Was passiert, wenn frau vergisst, den Ring zu entfernen? In einer Studie wurden die Hormonspiegel bei Verwendung des Rings über 35 Tage und nach Einnahme peroraler Kontrazeptiva (150 mg Desogestrel und 30 mg Ethinylestradiol) verglichen (2). Bei Anwendung des Rings werden maximale Plasmaspiegel von Ethinylestradiol nach zwei bis drei Tagen erreicht, bei Etonogestrel dauert dies fünf bis sieben Tage. Die Plasmaspiegel bleiben über 35 Tage nahezu konstant oder fallen linear leicht ab. Die maximale Serumkonzentration der Hormone aus dem Ring lag zwischen 30 und 40 Prozent der Konzentration, die nach Pilleneinnahme gemessen wurden.

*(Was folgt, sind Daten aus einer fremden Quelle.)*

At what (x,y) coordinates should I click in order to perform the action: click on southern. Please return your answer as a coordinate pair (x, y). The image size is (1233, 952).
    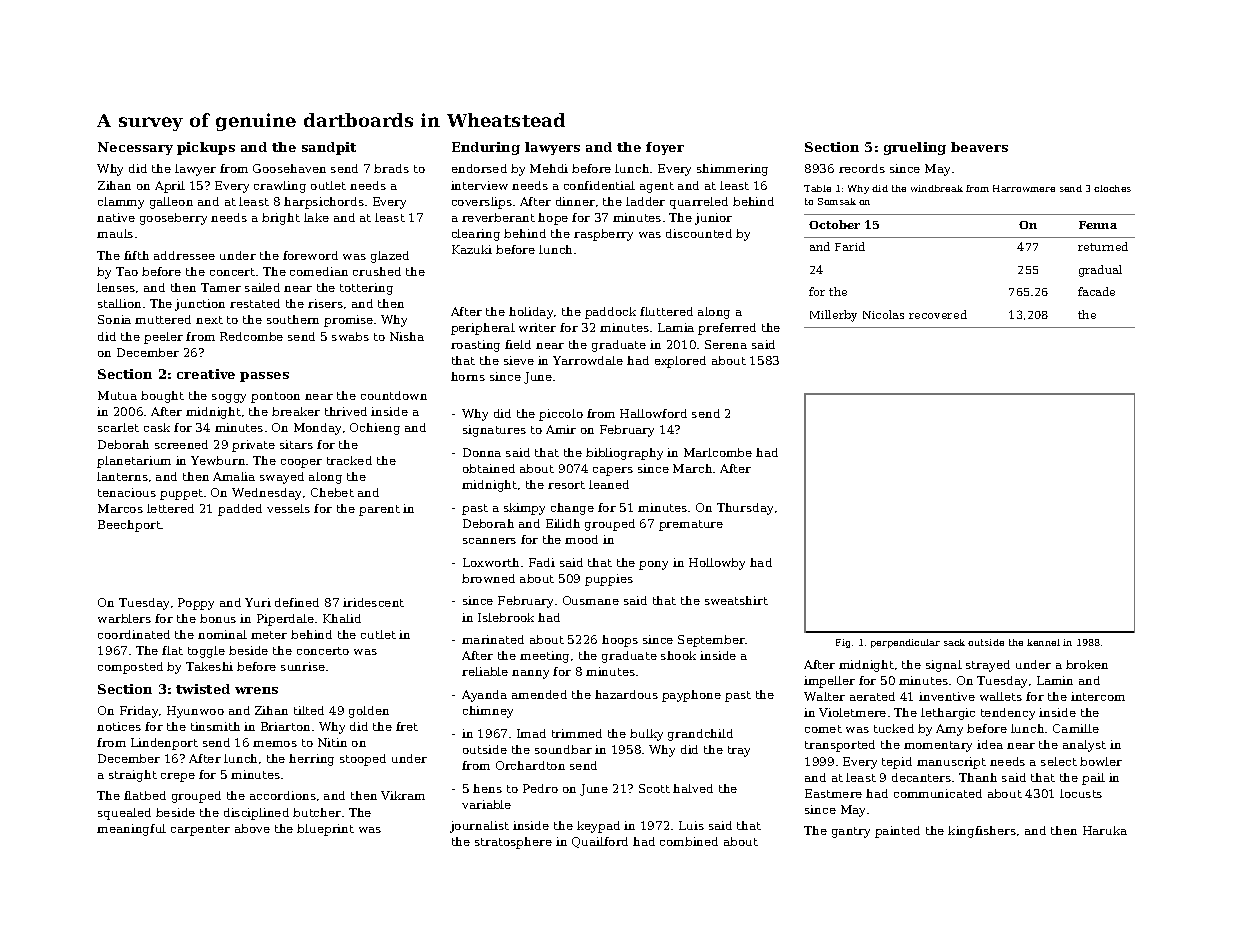
    Looking at the image, I should click on (293, 319).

Etonogestrel aus dieser Arzneiform hat eine höhere absolute Bioverfügbarkeit als aus Tabletten (103 versus 79 Prozent). Das Estrogen wurde in gleichem Maß aufgenommen (zu etwa 55 Prozent). Möglicherweise wird es nicht vollständig vom Vaginalepithel absorbiert. Dies beeinträchtigt jedoch nicht die Sicherheit: Beide Methoden unterdrückten vollständig die Funktion der Eierstöcke. Auch wenn die Frau den Ring fünf Wochen lang nicht wechselt, tritt keine Ovulation auf. Nach Firmenangaben kann das System sogar bis zu drei Stunden pro Tag aus der Scheide entfernt werden, ohne die kontrazeptive Sicherheit zu beeinträchtigen. NuvaRing® ist seit Februar dieses Jahres in Deutschland zugelassen, soll aber erst im nächsten Frühjahr auf den Markt kommen.

Literatur

  1. Roumen, F. J. M. E., et al., Efficacy, tolerability and acceptability of an novel contraceptive vaginal ring releasing etonogestrel and ethinyl estradiol. Human Reproduction Vol. 16, Nr. 3 (2001) 469 – 475.
  2. Timmer, C. J., Mulders, T., Pharmacokinetics of Etonogestrel and Ethinylestradiol Released from a Combined Contraceptive Vaginal Ring. Clin. Pharmacokinet. 39, Nr. 3 (2000) 233 – 242.